__SELECTED TEXT__.

There are two natural ways to generalize the separation results of complex phase retrieval: The first is to consider measurements \(\Vert Xw_i\Vert \) with \(w_i\in \mathbb {C}^d\) and \(X\in \mathbb {C}^{d\times n}\). These measurements are invariant with respect to the action of \(d\times d\) unitary matrices on \(\mathbb {C}^{d\times n}\) by multiplication from the left. In [32], it is shown that \(4d(n-d)\) such generic measurements are separating with respect to the unitary action. For \(d=1\), this coincides with the \(4n-4\) invariants needed for complex phase retrieval.

An alternative generalization of complex phase retrieval is searching for separating invariants for the action of SO(d) on \(\mathbb {R}^{d\times n} \). Complex phase retrieval gives us separating invariants for the special case \(d=2\), using the identifications \(S^1 \cong SO(2) \) and \(\mathbb {C}\cong \mathbb {R}^2 \). In Sect. 3.3, we note that when \(d>2\) separation is not possible with measurements which involve only norms and linear operations, but can be achieved by adding an additional ‘determinant term’ to the norm-based measurements.

While our results on invariant separation for SO(d) are new (to the best of our knowledge), we feel that the main novelty in this work is in the generalization of the basic real algebraic geometry arguments used in the phase retrieval proofs to a very general class of real group actions (Theorem 2.7) and invariant functions (semi-algebraic mappings), and in the ability to apply this same methodology to multiple group actions (see Table 1).

Finally, we note that the results quoted above show that it is often possible to get generic separation even when the number of invariants is slightly smaller than the \(2D_{\mathcal {M}}+1\) promised by our Theorem 2.7. We do not pursue the optimal cardinality for separation in this paper for two reason. First, this typically requires a case-by-case analysis, and in this paper, we try to focus on highlighting a general principle that can be applied to a wide number of settings. Secondly, ultimately the number of separating invariants is not likely to be smaller than the dimension of \(\mathcal {M}/G\), and in most applications, we are interested in \(\dim (\mathcal {M}/G)\approx \dim (\mathcal {M}) \), so that ultimately we do not expect an improvement in separation cardinality by more than a factor of 2.

__WHAT TO DO__.
A – Answer these questions using the passage on separating invariants, one answer per line, marked the same way:
(i) How many generic measurements are shown in [32] to be separating with respect to the unitary action?
(ii) Which section notes that for d>2, separation cannot be achieved with measurements that involve only norms and linear operations?
(iii) By more than what factor do the authors not expect the separation cardinality to improve?
B – Print the lines of the entries starting at the line that contains "Given: Collapse the" and ending at the line that contains "will [x=36, y=41].", exactly as they appear.
The passage on separating invariants and the entries that come after it are unrelated material.

Records from a data collection:
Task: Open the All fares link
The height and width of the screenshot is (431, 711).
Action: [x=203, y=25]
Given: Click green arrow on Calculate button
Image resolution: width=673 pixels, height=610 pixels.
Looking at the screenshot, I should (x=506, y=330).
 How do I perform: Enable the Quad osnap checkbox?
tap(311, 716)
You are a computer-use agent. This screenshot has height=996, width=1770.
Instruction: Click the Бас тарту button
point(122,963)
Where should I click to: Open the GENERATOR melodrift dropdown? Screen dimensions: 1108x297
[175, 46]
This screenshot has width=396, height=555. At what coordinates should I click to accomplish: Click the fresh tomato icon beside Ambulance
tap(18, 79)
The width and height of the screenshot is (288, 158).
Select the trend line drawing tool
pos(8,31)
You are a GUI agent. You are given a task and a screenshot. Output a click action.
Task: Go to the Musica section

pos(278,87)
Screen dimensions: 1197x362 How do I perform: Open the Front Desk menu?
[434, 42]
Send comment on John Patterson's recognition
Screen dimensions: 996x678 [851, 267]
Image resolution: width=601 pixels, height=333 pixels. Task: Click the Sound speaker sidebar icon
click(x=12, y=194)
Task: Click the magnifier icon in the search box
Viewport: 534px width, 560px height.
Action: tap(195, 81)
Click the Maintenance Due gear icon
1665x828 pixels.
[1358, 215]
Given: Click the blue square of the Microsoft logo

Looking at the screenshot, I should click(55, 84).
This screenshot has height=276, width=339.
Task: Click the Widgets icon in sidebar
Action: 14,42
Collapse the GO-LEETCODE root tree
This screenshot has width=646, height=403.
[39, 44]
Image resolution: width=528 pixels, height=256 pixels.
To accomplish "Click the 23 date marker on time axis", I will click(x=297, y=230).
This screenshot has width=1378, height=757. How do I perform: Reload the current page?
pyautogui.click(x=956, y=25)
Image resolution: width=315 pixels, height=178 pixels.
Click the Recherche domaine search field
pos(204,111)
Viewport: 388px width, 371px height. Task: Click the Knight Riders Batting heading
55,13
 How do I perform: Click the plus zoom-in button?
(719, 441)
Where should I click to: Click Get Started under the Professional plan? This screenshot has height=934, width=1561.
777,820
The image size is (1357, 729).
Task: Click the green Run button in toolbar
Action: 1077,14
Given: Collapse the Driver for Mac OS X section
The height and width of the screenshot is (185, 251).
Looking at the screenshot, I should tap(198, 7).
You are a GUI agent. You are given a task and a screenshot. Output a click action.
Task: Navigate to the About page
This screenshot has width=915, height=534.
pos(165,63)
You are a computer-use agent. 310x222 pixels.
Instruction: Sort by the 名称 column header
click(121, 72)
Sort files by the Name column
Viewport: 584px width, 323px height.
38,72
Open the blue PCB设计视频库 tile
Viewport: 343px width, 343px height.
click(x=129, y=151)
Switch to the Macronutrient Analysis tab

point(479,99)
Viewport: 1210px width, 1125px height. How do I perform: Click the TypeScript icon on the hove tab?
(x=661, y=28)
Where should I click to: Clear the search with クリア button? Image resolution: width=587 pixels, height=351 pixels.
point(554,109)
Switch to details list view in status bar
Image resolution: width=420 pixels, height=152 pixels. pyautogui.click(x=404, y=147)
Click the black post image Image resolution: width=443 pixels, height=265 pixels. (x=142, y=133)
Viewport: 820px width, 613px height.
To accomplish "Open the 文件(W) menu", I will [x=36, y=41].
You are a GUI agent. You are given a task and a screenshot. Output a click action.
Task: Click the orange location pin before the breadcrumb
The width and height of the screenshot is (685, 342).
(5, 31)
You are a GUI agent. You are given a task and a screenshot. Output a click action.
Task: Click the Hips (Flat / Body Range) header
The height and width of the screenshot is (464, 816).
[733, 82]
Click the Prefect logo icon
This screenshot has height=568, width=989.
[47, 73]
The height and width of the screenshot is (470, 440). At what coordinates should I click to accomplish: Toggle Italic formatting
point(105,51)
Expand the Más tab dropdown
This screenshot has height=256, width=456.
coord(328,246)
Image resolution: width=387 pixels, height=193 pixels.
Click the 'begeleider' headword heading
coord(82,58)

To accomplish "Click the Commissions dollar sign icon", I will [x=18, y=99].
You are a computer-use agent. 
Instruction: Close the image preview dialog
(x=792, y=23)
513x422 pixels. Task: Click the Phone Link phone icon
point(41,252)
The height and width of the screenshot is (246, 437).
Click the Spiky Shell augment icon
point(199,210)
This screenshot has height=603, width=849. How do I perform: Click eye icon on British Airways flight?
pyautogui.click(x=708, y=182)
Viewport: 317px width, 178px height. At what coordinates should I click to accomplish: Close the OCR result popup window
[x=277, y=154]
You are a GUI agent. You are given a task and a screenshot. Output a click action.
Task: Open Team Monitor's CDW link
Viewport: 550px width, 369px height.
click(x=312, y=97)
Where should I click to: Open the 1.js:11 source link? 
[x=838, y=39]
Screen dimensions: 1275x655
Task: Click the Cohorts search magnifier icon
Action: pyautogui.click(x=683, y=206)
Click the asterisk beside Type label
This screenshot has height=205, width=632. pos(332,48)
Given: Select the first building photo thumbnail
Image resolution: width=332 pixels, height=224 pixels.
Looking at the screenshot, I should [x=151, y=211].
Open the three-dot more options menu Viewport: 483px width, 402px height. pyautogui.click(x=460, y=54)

__TASK-BY-TASK SOLUTIONS__.
A –
(i) 4d(n−d)
(ii) Sect. 3.3
(iii) A factor of 2

B –
Given: Collapse the Driver for Mac OS X section
The height and width of the screenshot is (185, 251).
Looking at the screenshot, I should tap(198, 7).
You are a GUI agent. You are given a task and a screenshot. Output a click action.
Task: Navigate to the About page
This screenshot has width=915, height=534.
pos(165,63)
You are a computer-use agent. 310x222 pixels.
Instruction: Sort by the 名称 column header
click(121, 72)
Sort files by the Name column
Viewport: 584px width, 323px height.
38,72
Open the blue PCB设计视频库 tile
Viewport: 343px width, 343px height.
click(x=129, y=151)
Switch to the Macronutrient Analysis tab

point(479,99)
Viewport: 1210px width, 1125px height. How do I perform: Click the TypeScript icon on the hove tab?
(x=661, y=28)
Where should I click to: Clear the search with クリア button? Image resolution: width=587 pixels, height=351 pixels.
point(554,109)
Switch to details list view in status bar
Image resolution: width=420 pixels, height=152 pixels. pyautogui.click(x=404, y=147)
Click the black post image Image resolution: width=443 pixels, height=265 pixels. (x=142, y=133)
Viewport: 820px width, 613px height.
To accomplish "Open the 文件(W) menu", I will [x=36, y=41].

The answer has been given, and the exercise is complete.